Saved data entries
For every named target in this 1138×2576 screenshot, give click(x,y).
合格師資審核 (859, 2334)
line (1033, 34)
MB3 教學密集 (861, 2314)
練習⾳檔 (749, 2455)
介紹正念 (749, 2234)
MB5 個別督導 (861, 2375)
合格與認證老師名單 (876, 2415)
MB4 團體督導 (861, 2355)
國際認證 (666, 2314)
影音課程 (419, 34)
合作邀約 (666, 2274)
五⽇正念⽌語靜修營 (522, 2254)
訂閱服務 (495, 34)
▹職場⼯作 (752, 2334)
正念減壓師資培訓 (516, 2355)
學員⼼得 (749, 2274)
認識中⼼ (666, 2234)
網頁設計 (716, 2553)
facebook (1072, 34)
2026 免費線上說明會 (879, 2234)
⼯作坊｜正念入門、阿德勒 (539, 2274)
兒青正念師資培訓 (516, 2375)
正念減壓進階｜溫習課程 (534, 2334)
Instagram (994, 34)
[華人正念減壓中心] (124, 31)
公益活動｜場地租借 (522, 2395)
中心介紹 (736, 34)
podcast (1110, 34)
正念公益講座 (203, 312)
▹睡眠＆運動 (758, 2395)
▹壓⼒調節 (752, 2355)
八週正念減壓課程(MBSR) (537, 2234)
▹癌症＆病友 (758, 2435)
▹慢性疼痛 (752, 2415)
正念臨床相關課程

→ PROMPT
From the line with "網頁設計 (716, 2553)" through the last line of the records, set down every line exactly as written and leave out all others.

→ REPLY TO THE EXERCISE
網頁設計 (716, 2553)
facebook (1072, 34)
2026 免費線上說明會 (879, 2234)
⼯作坊｜正念入門、阿德勒 (539, 2274)
兒青正念師資培訓 (516, 2375)
正念減壓進階｜溫習課程 (534, 2334)
Instagram (994, 34)
[華人正念減壓中心] (124, 31)
公益活動｜場地租借 (522, 2395)
中心介紹 (736, 34)
podcast (1110, 34)
正念公益講座 (203, 312)
▹睡眠＆運動 (758, 2395)
▹壓⼒調節 (752, 2355)
八週正念減壓課程(MBSR) (537, 2234)
▹癌症＆病友 (758, 2435)
▹慢性疼痛 (752, 2415)
正念臨床相關課程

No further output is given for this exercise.